## [PROBLEM REQUIREMENTS]
Put each line of the material below into a Markdown table with two columns, "No." for the row number and "Text" for the line, skipping blank lines. Leave the pictures out of the table.

──────── INPUT MATERIAL

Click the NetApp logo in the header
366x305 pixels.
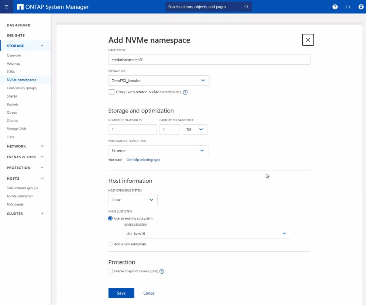20,6
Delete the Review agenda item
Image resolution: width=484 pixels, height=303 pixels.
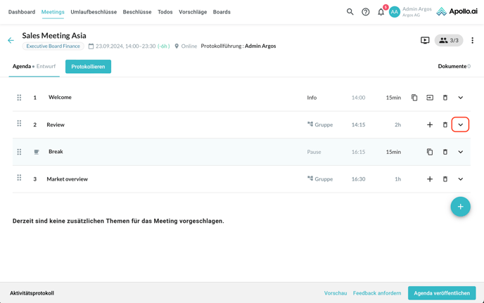coord(445,125)
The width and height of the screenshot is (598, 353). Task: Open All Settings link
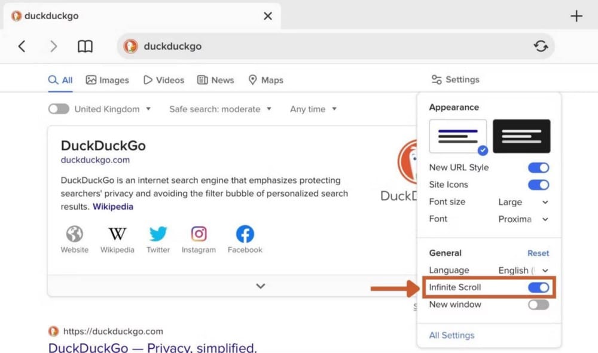pos(451,335)
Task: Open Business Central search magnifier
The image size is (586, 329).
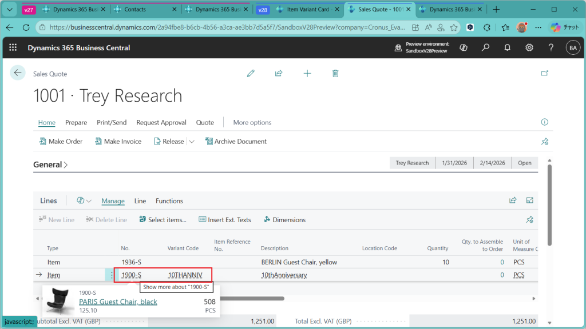Action: (x=485, y=48)
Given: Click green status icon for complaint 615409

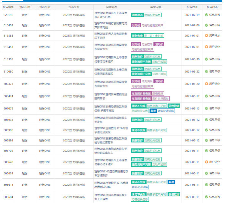Looking at the screenshot, I should click(x=206, y=25).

────────────────

## [COMPLETE OUTPUT]
| No. | Text |
|---|---|
| 1 | Click the NetApp logo in the header |
| 2 | 366x305 pixels. |
| 3 | 20,6 |
| 4 | Delete the Review agenda item |
| 5 | Image resolution: width=484 pixels, height=303 pixels. |
| 6 | coord(445,125) |
| 7 | The width and height of the screenshot is (598, 353). Task: Open All Settings link |
| 8 | pos(451,335) |
| 9 | Task: Open Business Central search magnifier |
| 10 | The image size is (586, 329). |
| 11 | Action: (x=485, y=48) |
| 12 | Given: Click green status icon for complaint 615409 |
| 13 | Looking at the screenshot, I should click(x=206, y=25). |